As a Texan, I will be the first to admit we have a push and pull relationship with the south. Geographically, we are in fact in the southern United States, but Texas is its own. Texas wears the badge of honor of being one of two states to be its own sovereign nation prior to joining the U.S. (Hawaii is the other one if you’re curious).
This has contributed to Texas’ larger than life personality. If an American is asked “where are you from?” while abroad in Paris – which would be uncharacteristically polite from a Parisian- hearing Georgia or South Carolina, odds are the Parisian would offer an empty stare or follow up questions. But when the Parisian hears Texas, a light bulb goes off. Right or wrong the vision of cowboys and cattle drives come to mind. This sort of ego boost reinforces the shaky border between Texas and the collective southeast United States in culture and traditions.
Therefore, it wasn’t until the age of 27 that I was introduced to grits. I knew of them through “My Cousin Vinny”, and the humorous court scene between Mr. Gambini, played by Joe Pesci and Mr. Tipton. During the interview, Mr. Gambini asked Mr. Tipton if he used instant grits. Mr. Tipton, responding with a shadow of narcissism says “no self-respecting southerner uses instant grits. I take pride in my grits.”

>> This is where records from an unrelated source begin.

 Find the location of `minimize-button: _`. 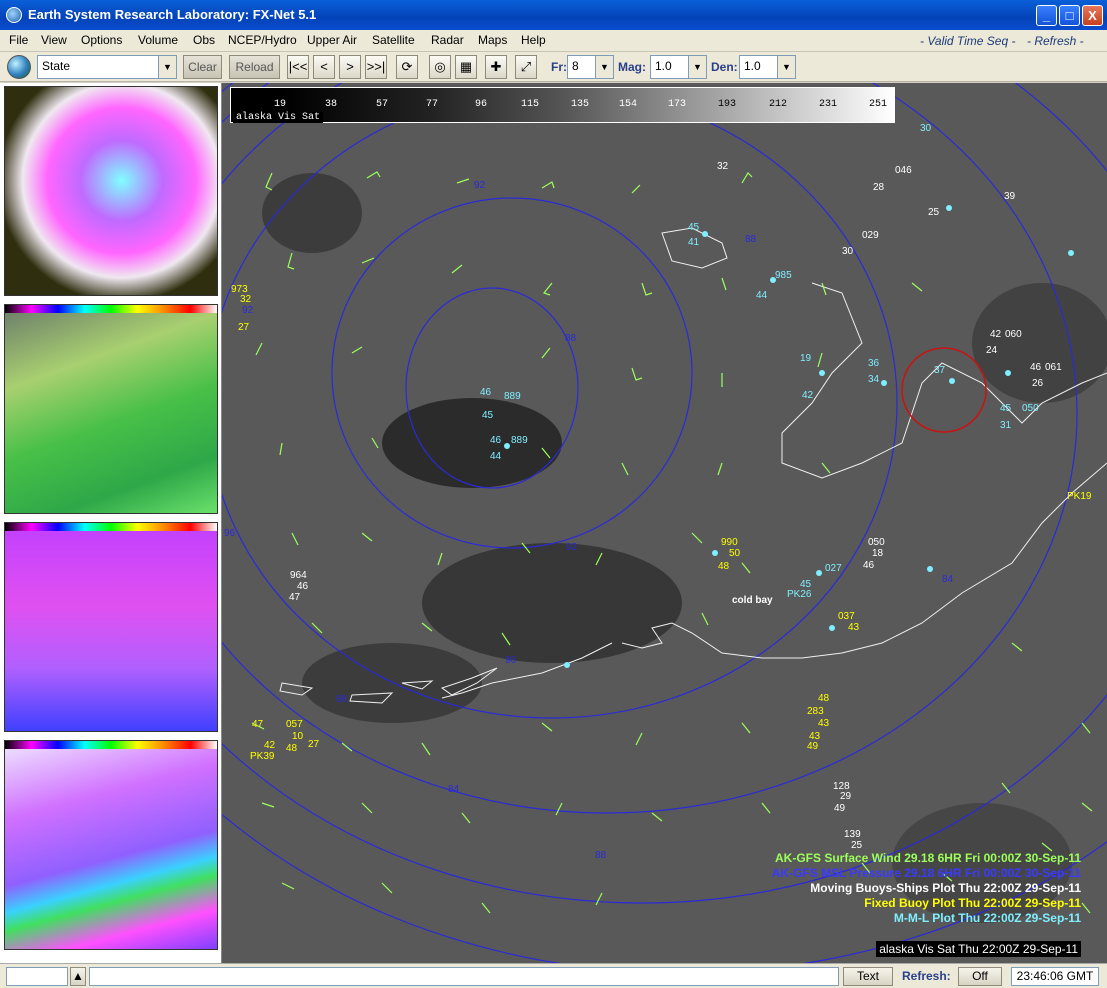

minimize-button: _ is located at coordinates (1046, 16).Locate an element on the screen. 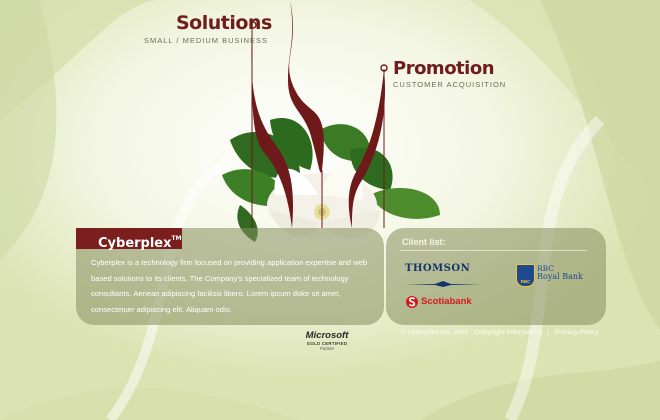 The height and width of the screenshot is (420, 660). thomson-underline-icon is located at coordinates (443, 284).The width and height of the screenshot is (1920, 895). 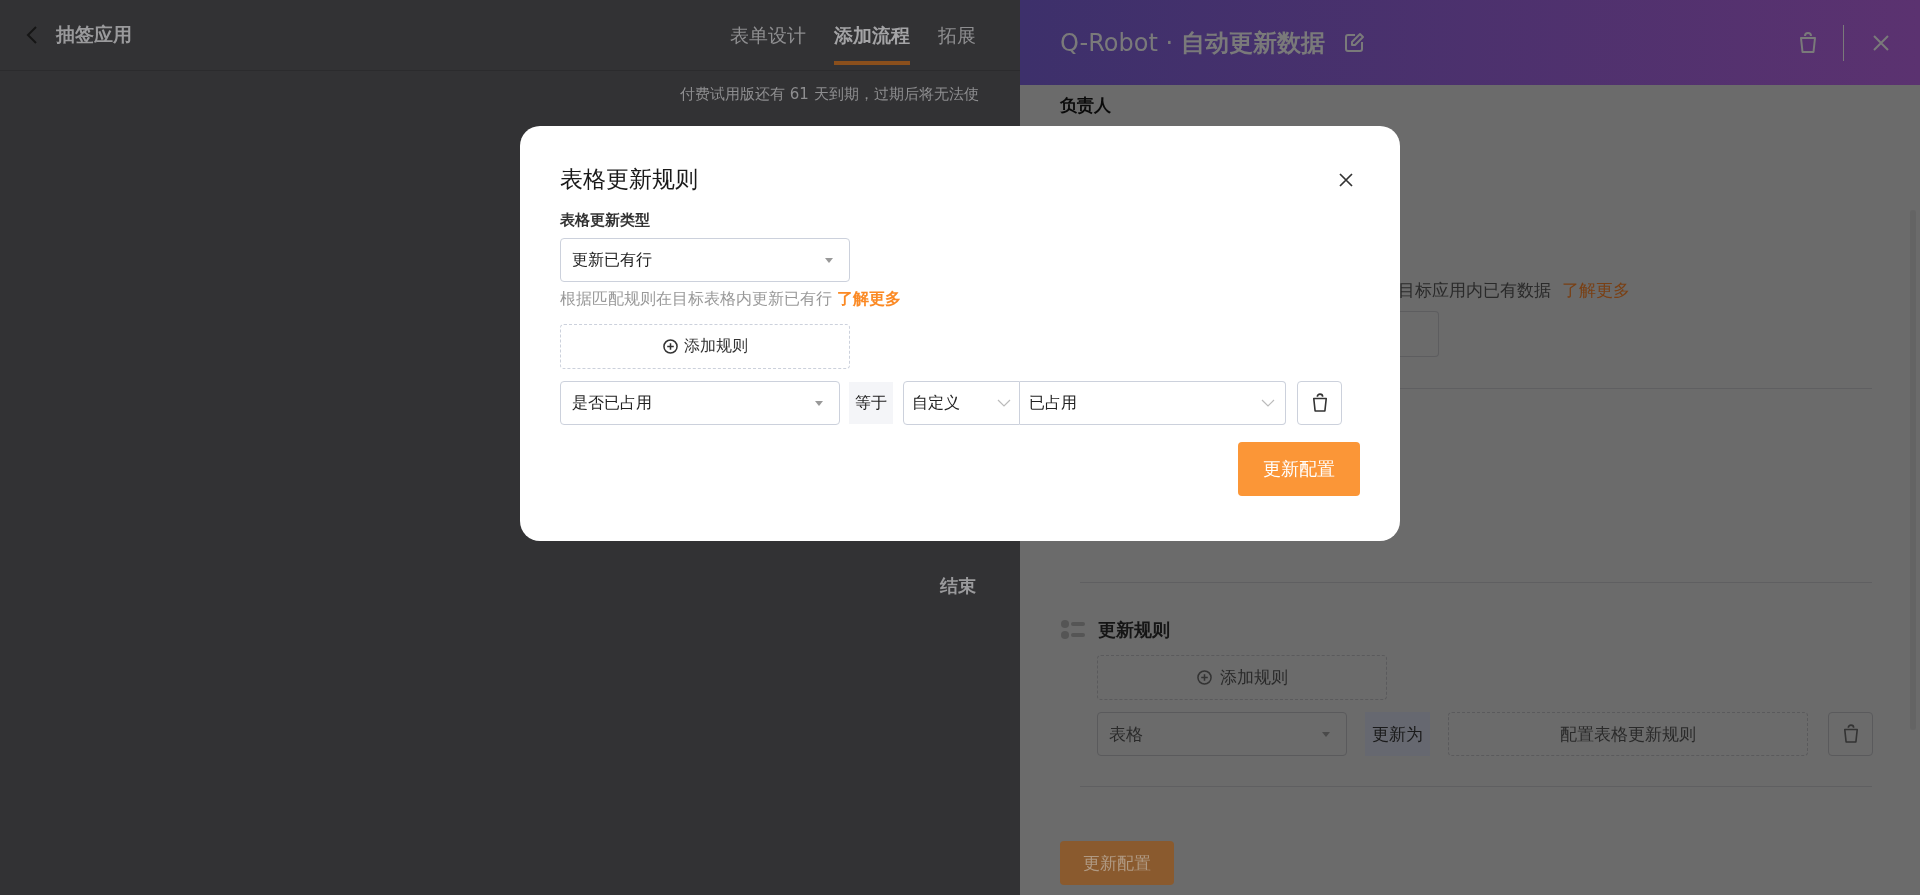 I want to click on app-title: 抽签应用, so click(x=94, y=34).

I have found the grits connoisseurs in my family to be of the same mind. I married into a family with roots in Georgia. It has been a blessing for my taste buds and a very trying test for my waistline. This blessing once again unveiled itself after a night of howling at the moon at the family lake house. I woke up to my wife’s grandfather hovering over the stove. He was stirring a spoon in a pot full of grits. He gave it his full attention and stirred with a gentle touch. He said it’s important to cook the grits low and slow. You can’t rush it. “That’s how you get bad grits.”, he said. He then tossed in some cut up pieces of block cheese and added a sinful amount of butter to the pot and continued to stir.
The finished product is worth sharing. If it can help a poor soul find his will to complete Sunday chores or make it to the deer blind, then it’s worth it. And if done properly, as Mr. Green from Georgia instructed, you will have a bowl of thick grits that indeed stick to your ribs and will absorb and extinguish all your alcohol demons from the night before.